### [GIVEN RECORDS]

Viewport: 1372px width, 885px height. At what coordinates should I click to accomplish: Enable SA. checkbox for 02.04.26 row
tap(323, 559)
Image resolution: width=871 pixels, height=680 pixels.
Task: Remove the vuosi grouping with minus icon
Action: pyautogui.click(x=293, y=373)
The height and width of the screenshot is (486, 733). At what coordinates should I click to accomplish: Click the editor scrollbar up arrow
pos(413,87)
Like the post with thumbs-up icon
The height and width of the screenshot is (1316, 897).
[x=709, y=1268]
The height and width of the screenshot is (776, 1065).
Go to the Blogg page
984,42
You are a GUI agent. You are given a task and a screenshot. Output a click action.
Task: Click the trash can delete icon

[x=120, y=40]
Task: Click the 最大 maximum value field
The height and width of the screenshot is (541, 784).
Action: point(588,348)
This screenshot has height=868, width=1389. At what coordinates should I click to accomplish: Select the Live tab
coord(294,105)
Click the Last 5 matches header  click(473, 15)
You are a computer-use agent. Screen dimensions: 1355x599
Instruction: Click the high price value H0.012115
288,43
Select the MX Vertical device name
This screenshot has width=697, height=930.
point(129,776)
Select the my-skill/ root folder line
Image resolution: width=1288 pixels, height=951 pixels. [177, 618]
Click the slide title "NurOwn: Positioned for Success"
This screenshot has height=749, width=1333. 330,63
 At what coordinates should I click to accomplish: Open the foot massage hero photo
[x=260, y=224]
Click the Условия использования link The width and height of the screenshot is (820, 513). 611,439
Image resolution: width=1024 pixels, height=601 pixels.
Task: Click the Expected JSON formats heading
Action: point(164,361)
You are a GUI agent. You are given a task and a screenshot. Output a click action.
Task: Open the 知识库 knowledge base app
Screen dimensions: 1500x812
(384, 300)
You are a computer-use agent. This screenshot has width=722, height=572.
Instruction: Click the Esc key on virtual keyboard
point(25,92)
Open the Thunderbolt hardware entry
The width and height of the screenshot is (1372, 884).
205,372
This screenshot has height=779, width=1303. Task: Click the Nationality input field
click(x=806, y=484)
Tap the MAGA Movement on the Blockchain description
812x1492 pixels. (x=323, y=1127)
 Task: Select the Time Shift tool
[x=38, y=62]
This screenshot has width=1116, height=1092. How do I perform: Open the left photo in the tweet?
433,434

### [YOUR GOAL]
Work out how many lines in this material contain the string "agent", and give that number alone.

### [EXERCISE RESPONSE]
4